= EURYI =

The European Young Investigator (EURYI) Awards scheme was a prestigious research award designed to attract outstanding young scientists in all research fields to the European research landscape. It was set up by the European Heads of Research Councils (EuroHORCs) and the European Science Foundation together as a grant scheme for researchers from any country in the world to create their own research teams at research institutions in any country in Europe participating in the scheme. Awards were worth up to 1.25 Million Euros, to be spent over a period of five years. It was meant to attract the strongest scientists, irrespective of age and gender. It had a two-stage selection process. In a first step, the applications were assessed by the participating organisation from the proposed host country. The second selection step was carried out by the European Science Foundation, involving interviews in front of broadly-based international panels, and resulted in the final selection of awardees. The first 25 prizes were awarded on 26 August 2004 as the EURYI Awards 2005 during the EuroScience Open Forum (ESOF) in Stockholm by the then president of the EuroHORCs, Professor Ernst-Ludwig Winnacker.

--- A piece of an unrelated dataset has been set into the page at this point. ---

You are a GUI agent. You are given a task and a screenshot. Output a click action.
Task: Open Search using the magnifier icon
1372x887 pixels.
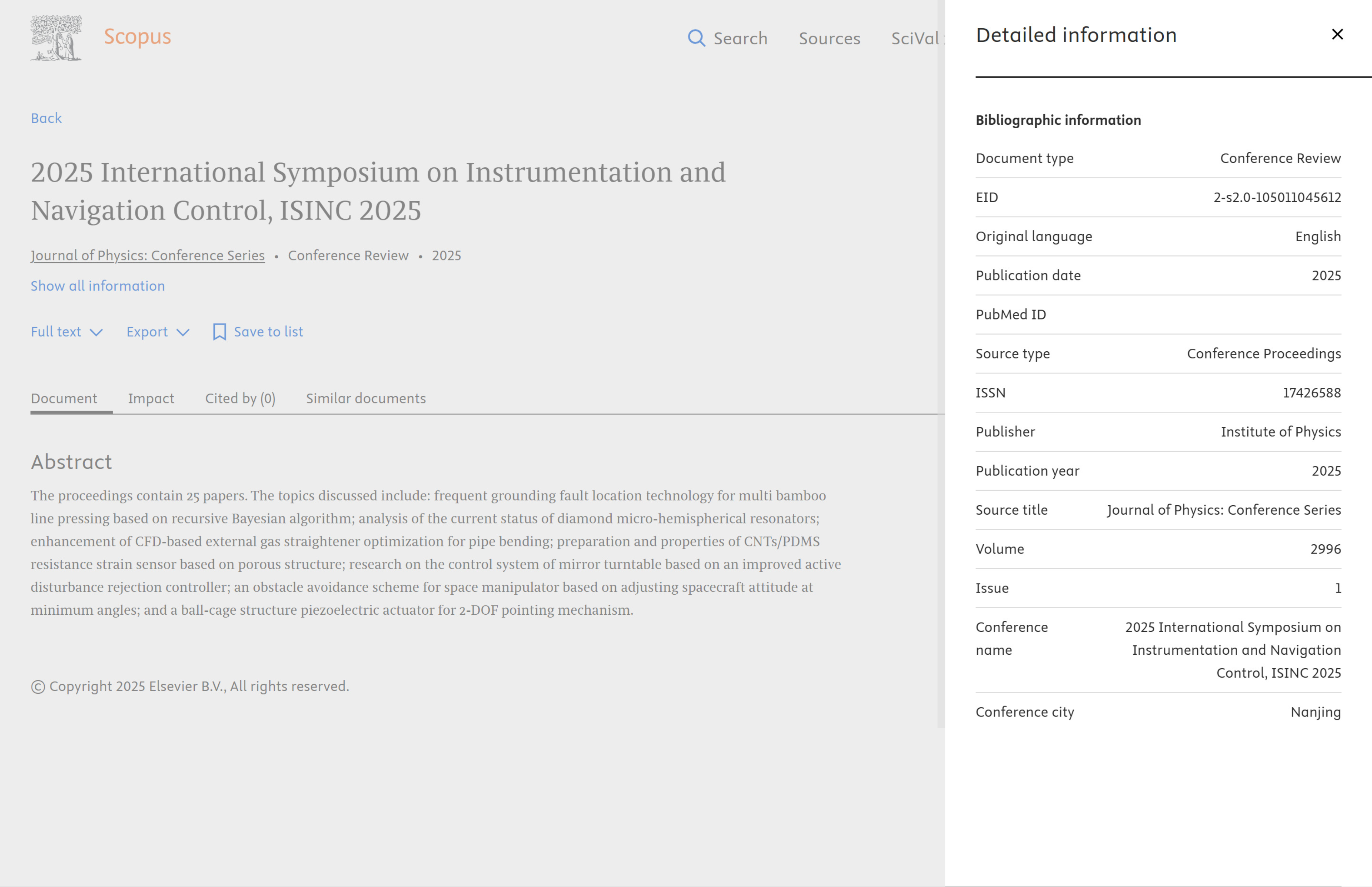point(697,38)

The scheme was born out of the wish to allow the best researchers to build careers in Europe. The co-initiating institution EuroHORCS, founded in 1992 and dissolved in 2011 and succeeded by Science Europe, was an association of 18 research organisations from 15 European countries, all of which being members of the European Union at the time except Switzerland and Turkey. The EURYI Award was the blueprint for the much larger ERC Grant scheme, initiated in 2007 within the Seventh Framework Programme, with Professor Ernst-Ludwig Winnacker, the initiator of the EURYI Award, being the ERC's first Secretary General. The EURYI Award 2007 was the last EURYI award granted, being replaced by the ERC scheme.